Firing a teacher is difficult under state fair-dismissal rules, the assistant superintendent said. “You can do a transfer--if there’s not a loss in perceived prestige, pay or position,” he explained. No appropriate job was available.

Advertisement

“You can debate whether we did enough,” he said.

Walsh was arrested last fall after students complained.

Prosecutors contended that the teacher had groped the buttocks or crotch of male students. There was testimony about the thousands of photos he took, mostly boys, many his students, some in swimsuits at meets.

Detectives seized Walsh’s home computer, made a “forensic copy” of its hard drive, and presented the results: photographs pulled from the Internet of males exposing their genitals and performing sex acts. Some were estimated to be as young as 13.

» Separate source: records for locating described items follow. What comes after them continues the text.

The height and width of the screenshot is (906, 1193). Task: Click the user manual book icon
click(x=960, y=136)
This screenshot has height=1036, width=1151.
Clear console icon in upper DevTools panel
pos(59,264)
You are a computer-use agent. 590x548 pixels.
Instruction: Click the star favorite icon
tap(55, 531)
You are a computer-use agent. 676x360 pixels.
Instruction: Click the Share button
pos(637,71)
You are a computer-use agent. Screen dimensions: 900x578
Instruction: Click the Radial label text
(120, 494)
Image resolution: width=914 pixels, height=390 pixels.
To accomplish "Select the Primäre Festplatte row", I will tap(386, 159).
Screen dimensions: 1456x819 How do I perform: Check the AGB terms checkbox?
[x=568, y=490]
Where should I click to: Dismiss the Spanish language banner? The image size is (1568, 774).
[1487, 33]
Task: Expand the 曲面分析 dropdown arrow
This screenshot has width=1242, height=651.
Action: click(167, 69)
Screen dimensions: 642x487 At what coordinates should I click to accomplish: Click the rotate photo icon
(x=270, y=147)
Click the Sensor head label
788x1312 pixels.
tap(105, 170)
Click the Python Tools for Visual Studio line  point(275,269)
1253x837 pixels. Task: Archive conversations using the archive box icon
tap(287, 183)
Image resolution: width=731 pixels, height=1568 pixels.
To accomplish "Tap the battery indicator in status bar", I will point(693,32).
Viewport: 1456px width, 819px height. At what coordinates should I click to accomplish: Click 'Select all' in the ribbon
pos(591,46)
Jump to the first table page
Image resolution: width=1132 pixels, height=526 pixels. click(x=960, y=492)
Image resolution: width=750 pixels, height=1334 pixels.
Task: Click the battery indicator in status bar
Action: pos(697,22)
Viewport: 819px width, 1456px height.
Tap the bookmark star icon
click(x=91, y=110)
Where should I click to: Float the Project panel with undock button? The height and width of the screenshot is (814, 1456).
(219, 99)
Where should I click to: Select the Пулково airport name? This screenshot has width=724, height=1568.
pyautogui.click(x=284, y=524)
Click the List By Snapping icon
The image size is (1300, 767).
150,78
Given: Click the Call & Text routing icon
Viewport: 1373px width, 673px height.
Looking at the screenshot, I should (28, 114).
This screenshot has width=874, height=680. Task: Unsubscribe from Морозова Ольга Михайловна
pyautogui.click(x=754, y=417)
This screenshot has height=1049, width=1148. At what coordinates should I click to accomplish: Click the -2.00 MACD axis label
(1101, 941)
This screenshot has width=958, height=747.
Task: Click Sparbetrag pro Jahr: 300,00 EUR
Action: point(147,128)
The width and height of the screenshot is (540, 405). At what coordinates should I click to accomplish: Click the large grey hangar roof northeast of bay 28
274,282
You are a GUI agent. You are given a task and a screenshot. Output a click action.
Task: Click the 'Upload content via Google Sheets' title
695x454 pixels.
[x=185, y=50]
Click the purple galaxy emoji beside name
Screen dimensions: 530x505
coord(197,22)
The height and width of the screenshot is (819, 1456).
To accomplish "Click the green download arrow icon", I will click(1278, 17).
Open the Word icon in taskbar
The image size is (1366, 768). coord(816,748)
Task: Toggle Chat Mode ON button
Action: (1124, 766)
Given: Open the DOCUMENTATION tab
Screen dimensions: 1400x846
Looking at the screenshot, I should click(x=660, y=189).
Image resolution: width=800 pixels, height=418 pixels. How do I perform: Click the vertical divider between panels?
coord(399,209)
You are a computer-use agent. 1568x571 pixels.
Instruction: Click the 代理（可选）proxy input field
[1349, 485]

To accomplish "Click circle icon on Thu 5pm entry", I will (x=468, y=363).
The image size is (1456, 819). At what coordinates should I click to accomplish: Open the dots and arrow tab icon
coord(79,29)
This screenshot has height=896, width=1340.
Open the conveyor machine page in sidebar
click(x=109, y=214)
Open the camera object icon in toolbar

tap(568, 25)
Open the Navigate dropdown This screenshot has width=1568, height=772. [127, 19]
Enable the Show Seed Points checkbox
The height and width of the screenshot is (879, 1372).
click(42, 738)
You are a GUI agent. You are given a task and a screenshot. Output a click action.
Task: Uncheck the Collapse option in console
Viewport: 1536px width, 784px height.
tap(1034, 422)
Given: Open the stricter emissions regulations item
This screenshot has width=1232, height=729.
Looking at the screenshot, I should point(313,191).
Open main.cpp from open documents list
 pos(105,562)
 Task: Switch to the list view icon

Walsh continues to deny he did anything wrong. His lawyer is appealing. He awaits a second trial on molestation charges in Oconee County--police there only learned about the allegations after he was arrested in Social Circle.

Assistant Supt. Welch is proud of how Social Circle responded to the accusations against Walsh: “As soon as we had a report, we took it extremely seriously. He was out of the school system in less than seven days.”

And on the day Walsh resigned, prosecutor Cook said, workmen replaced his classroom’s solid door. Now it has a window.

(BEGIN TEXT OF INFOBOX / INFOGRAPHIC)

How This Story Was Done

There is no easy way to investigate the evolving safety net for the nation’s schoolchildren.

Advertisement

Associated Press overlaid computer lists of teachers in eight states with criminal data obtained from 13, confirmed hundreds of matches, consulted court and school records, and interviewed education authorities, legal experts and teachers themselves.